What you will do
From the first line to the last, retype the records exactly and skip the pictures.

The data
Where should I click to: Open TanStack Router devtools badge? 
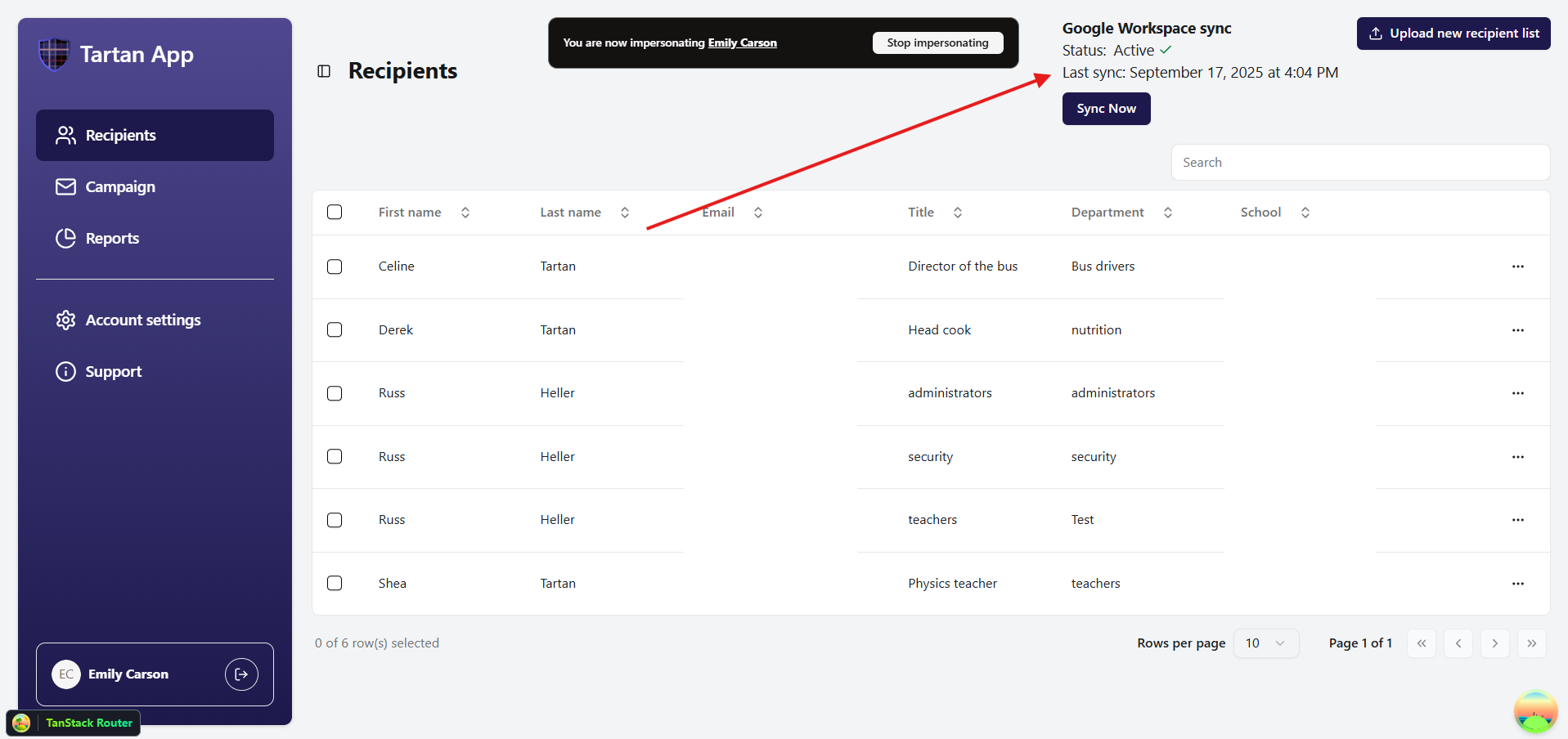tap(74, 723)
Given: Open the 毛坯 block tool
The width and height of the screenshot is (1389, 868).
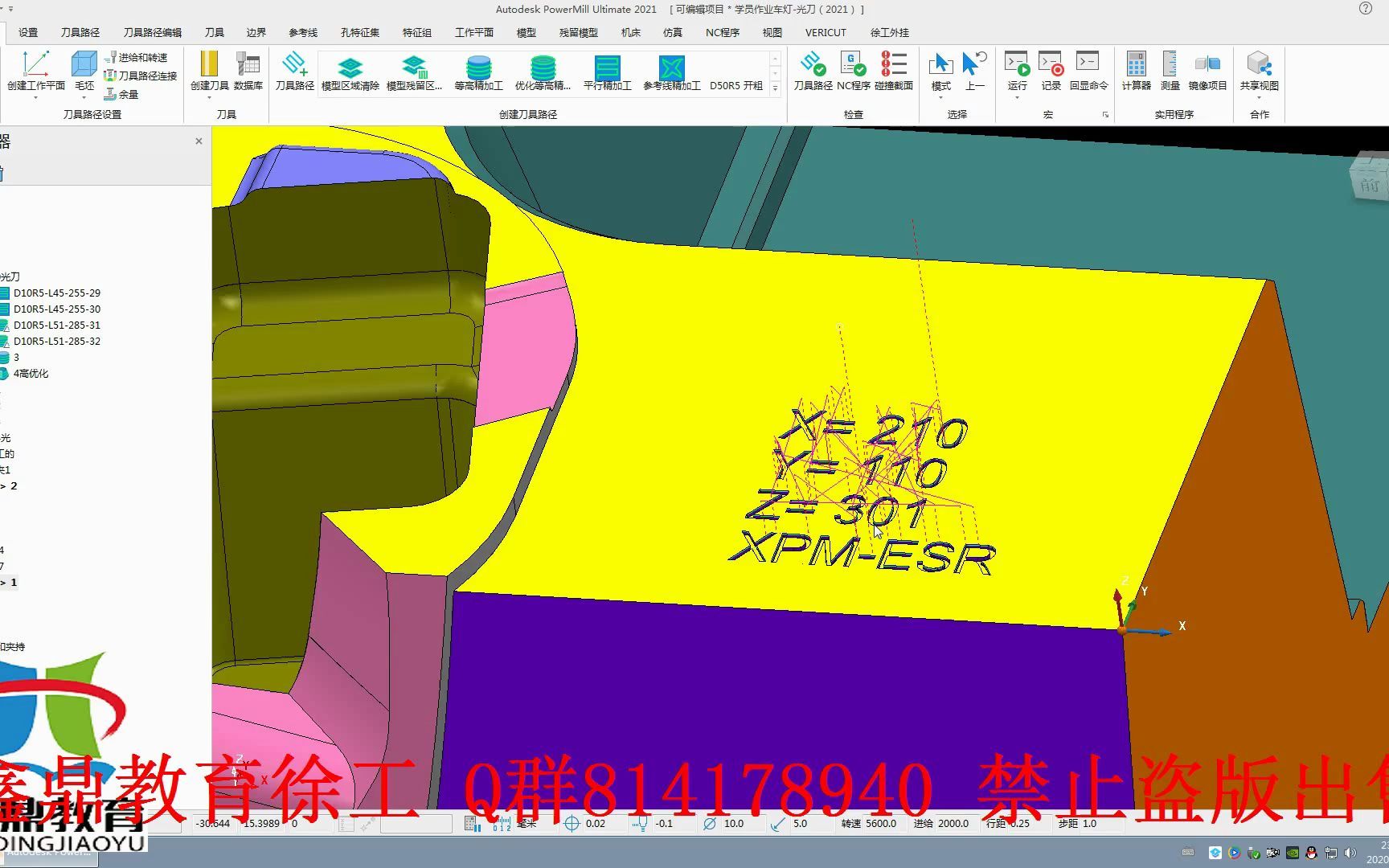Looking at the screenshot, I should pyautogui.click(x=84, y=71).
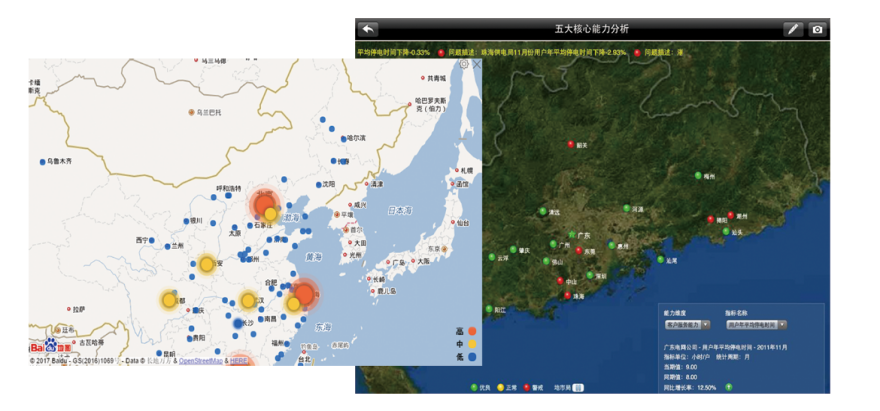Screen dimensions: 880x411
Task: Click the camera snapshot icon
Action: pos(818,29)
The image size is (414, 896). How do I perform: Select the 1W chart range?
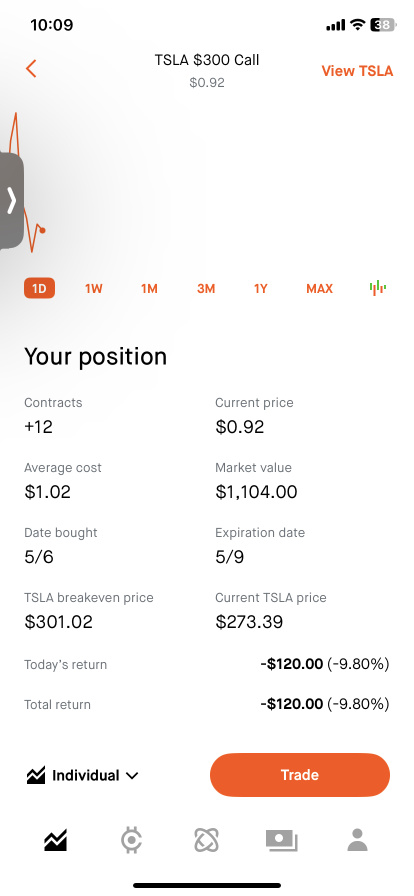click(x=94, y=289)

Finished exercise
Where should I click to: Open TanStack Router devtools badge? 
tap(74, 723)
Given: Open the 毛坯 block tool
The width and height of the screenshot is (1389, 868).
Looking at the screenshot, I should pyautogui.click(x=84, y=71).
Screen dimensions: 880x411
Task: Click the camera snapshot icon
Action: pos(818,29)
The image size is (414, 896). How do I perform: Select the 1W chart range?
click(x=94, y=289)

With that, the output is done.